Joe Byung-Hyun, Hwang Hui-Jeong, Park Chang-Bum, Jin Eun-Sun, Sohn Il-Suk, Cho Jin-Man, Kim Chong-Jin
Cardiovascular Center, Kyung Hee University Hospital at Gangdong, Seoul 134-727, Republic of Korea.
Exp Ther Med. 2013 Jul;6(1):260-262. doi: 10.3892/etm.2013.1112. Epub 2013 May 14.

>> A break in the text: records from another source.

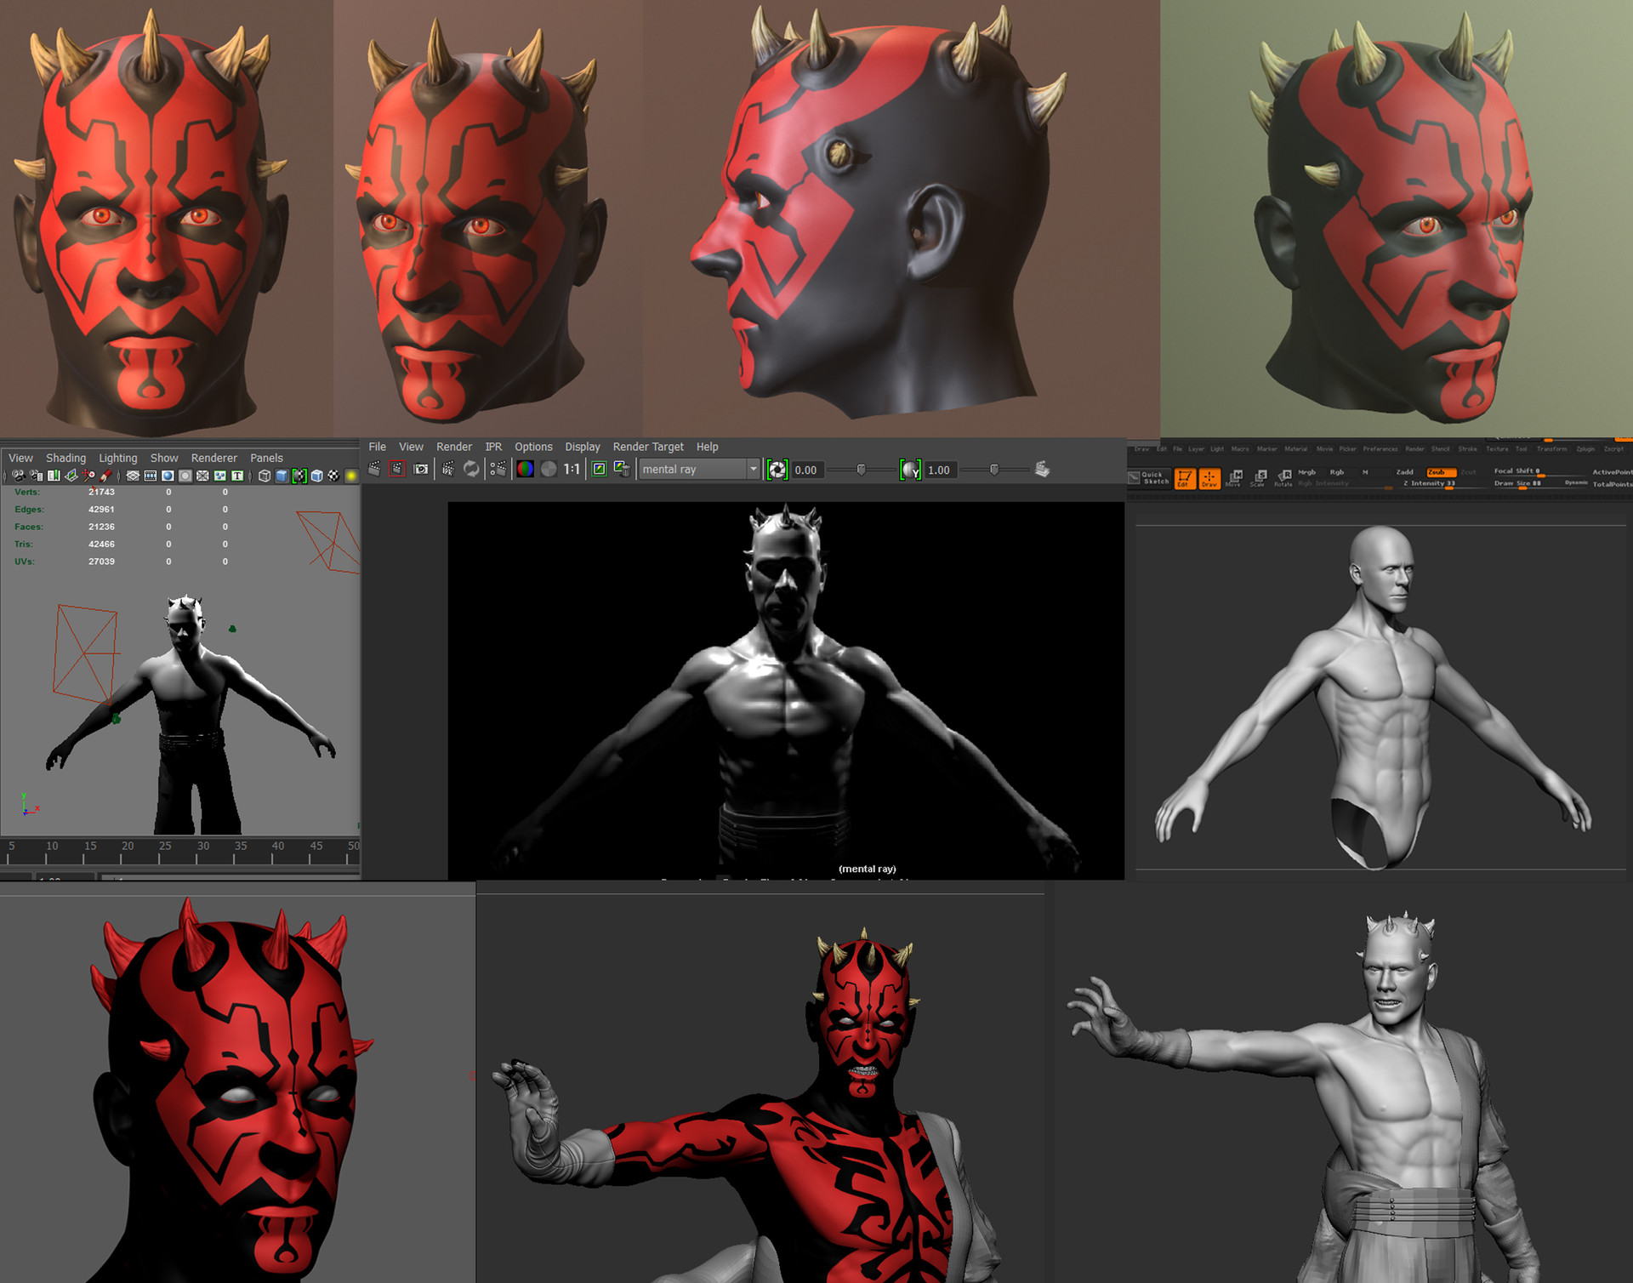Viewport: 1633px width, 1283px height.
Task: Click the IPR render clapperboard icon
Action: click(x=448, y=469)
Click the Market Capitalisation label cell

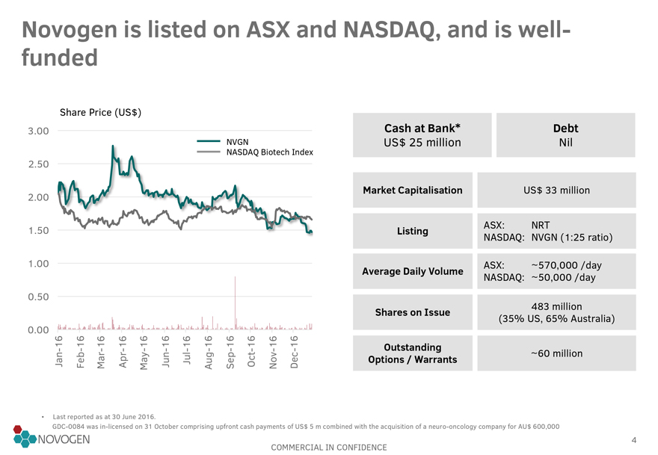413,191
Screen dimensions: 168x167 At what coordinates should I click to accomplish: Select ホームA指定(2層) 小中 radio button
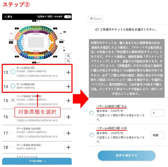click(92, 135)
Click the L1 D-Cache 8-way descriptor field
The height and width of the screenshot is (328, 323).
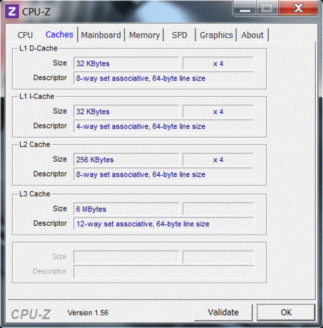pyautogui.click(x=164, y=78)
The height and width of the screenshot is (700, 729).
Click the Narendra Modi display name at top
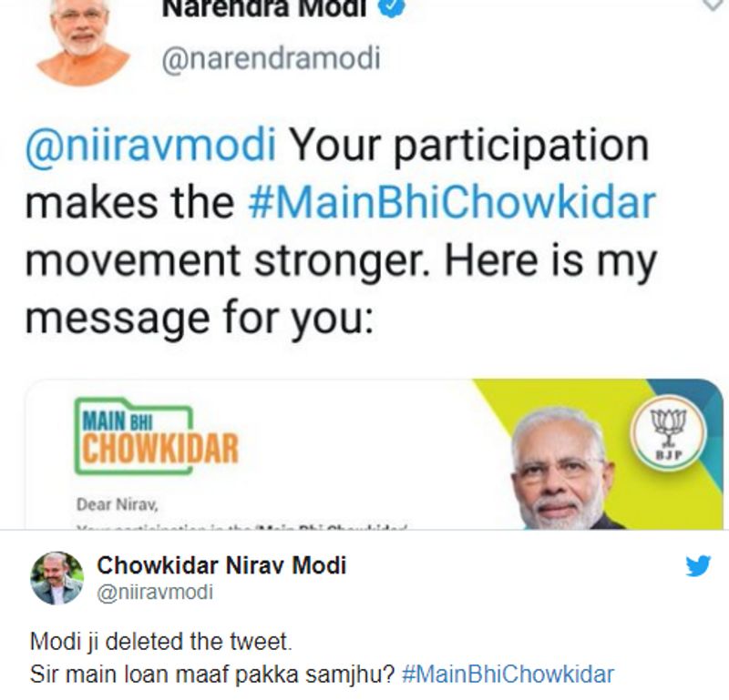[x=264, y=9]
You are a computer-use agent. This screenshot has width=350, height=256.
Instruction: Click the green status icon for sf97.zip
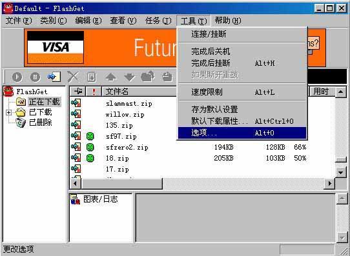(x=90, y=136)
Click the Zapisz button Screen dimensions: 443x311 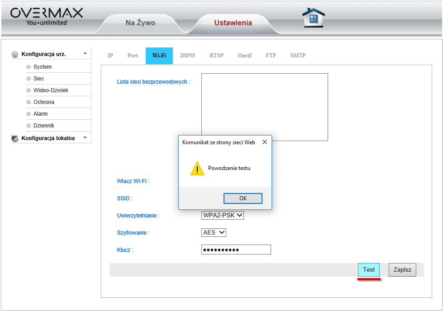pyautogui.click(x=402, y=270)
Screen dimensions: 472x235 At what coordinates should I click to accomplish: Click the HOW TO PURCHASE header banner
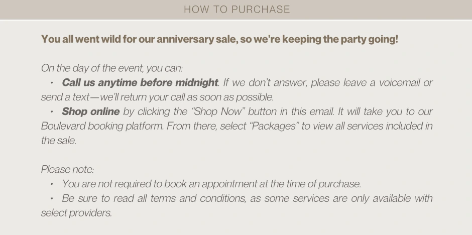click(236, 10)
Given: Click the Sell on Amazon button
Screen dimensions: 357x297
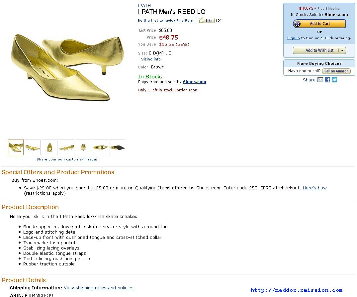Looking at the screenshot, I should pos(336,71).
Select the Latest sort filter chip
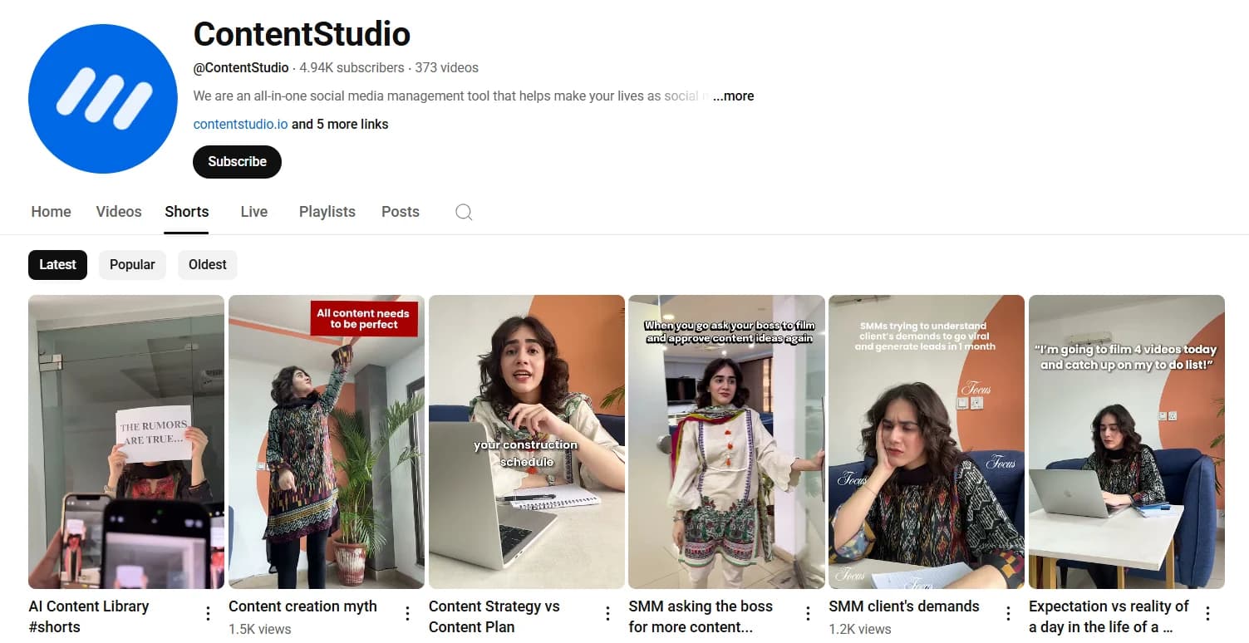1249x643 pixels. [57, 265]
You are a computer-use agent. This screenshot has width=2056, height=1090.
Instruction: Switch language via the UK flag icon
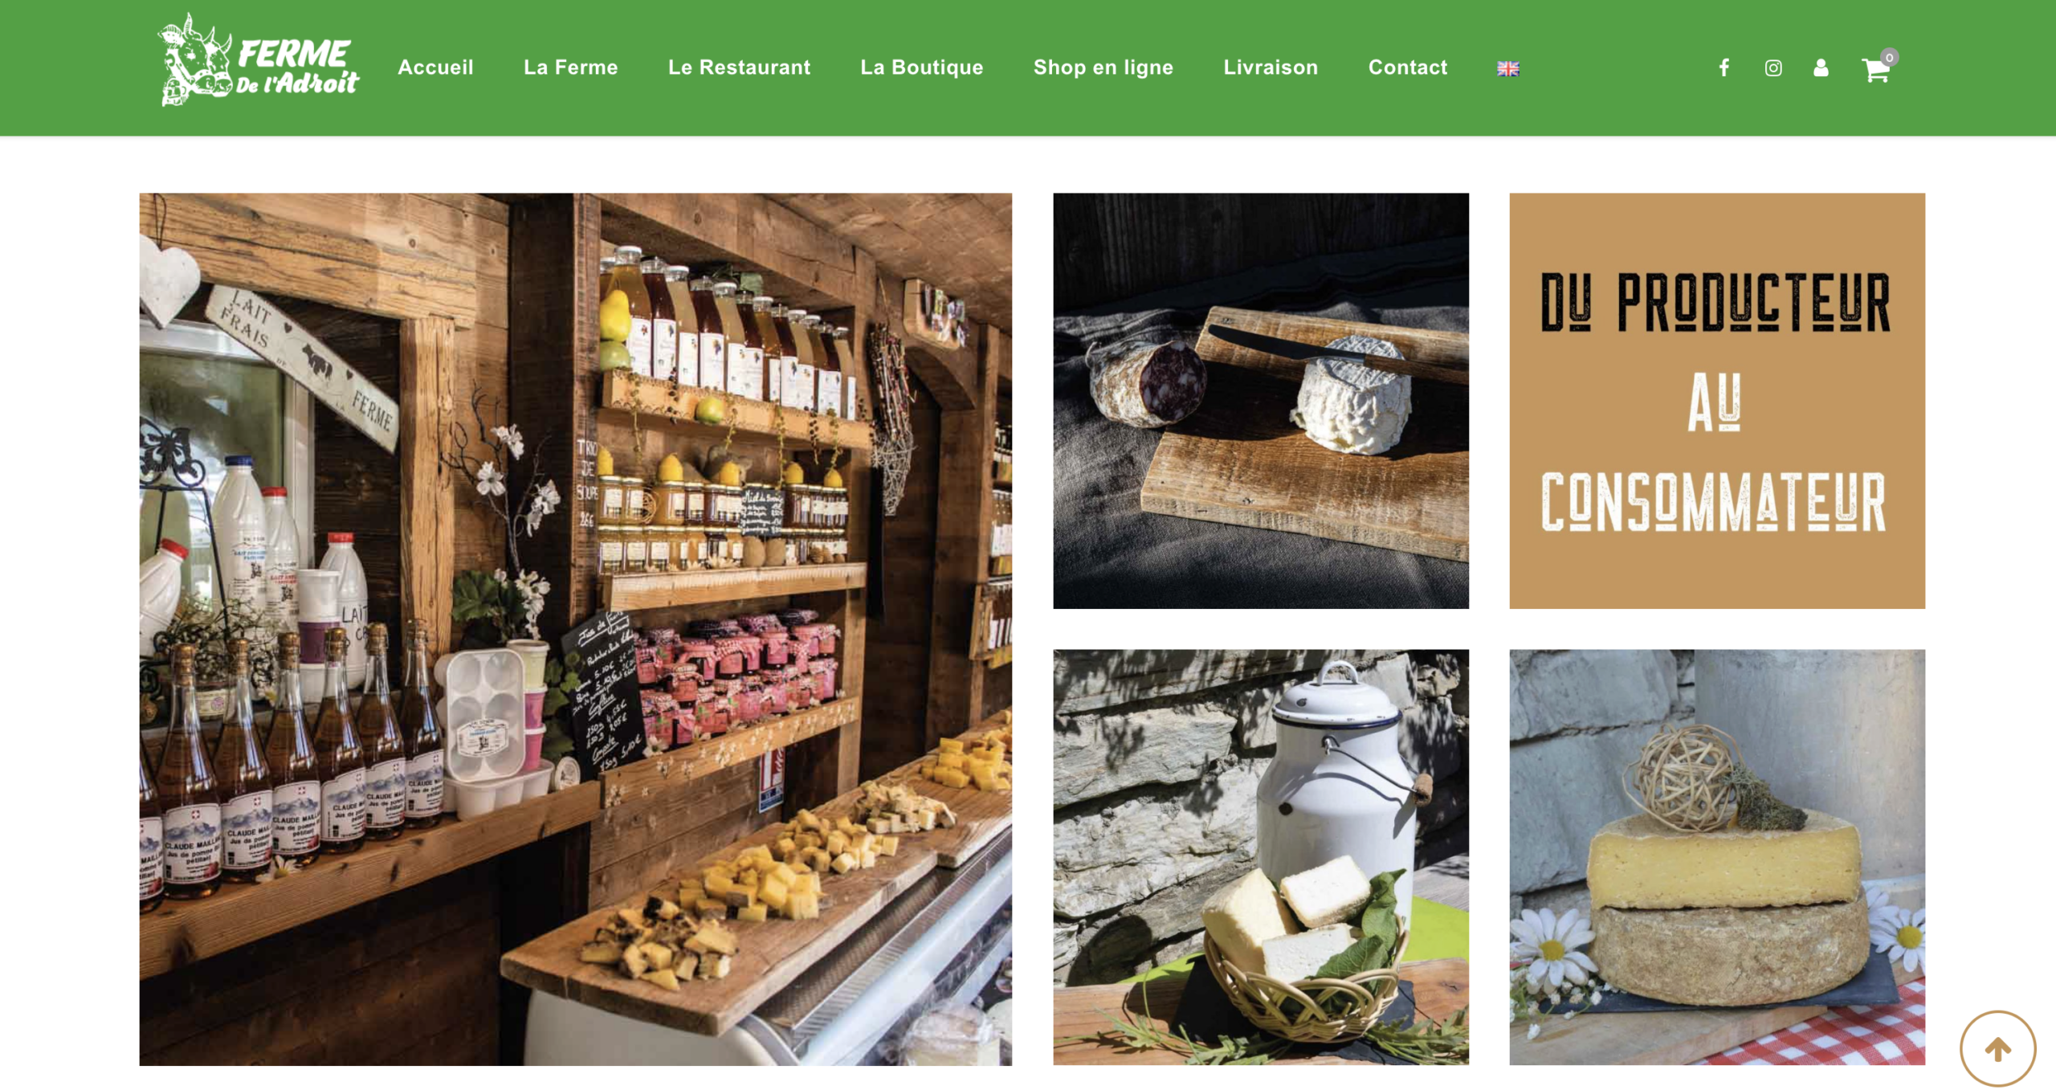tap(1507, 69)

We report a case of Takotsubo cardiomyopathy, which involved the right ventricle at first presentation and demonstrated involvement of the left ventricle during recurrence. The patient was admitted to Kyung Hee University Hospital due to a left hip fracture, which was considered a result of physical stress. Complete recovery was confirmed by echocardiography prior to recurrence. The cause of the second event was surgery for the left hip fracture. Recurrence of Takotsubo cardiomyopathy at various cardiac locations provides evidence against the existing hypotheses that variants of Takotsubo cardiomyopathy are associated with anatomically different distributions of cardiac adrenergic receptors, the degree of stimulation by sympathetic activity and different susceptibilities to such sympathetic stimulation.
我们报告了一例应激性心肌病病例,该病例首次发病时累及右心室,复发时显示左心室也受到累及。患者因左髋部骨折入住庆熙大学医院,该骨折被认为是身体应激的结果。复发前经超声心动图证实已完全康复。第二次发病的原因是左髋部骨折手术。应激性心肌病在心脏不同部位的复发为现有假说提供了反证,这些假说认为应激性心肌病的不同类型与心脏肾上腺素能受体在解剖学上的不同分布、交感神经活动的刺激程度以及对此类交感神经刺激的不同易感性有关。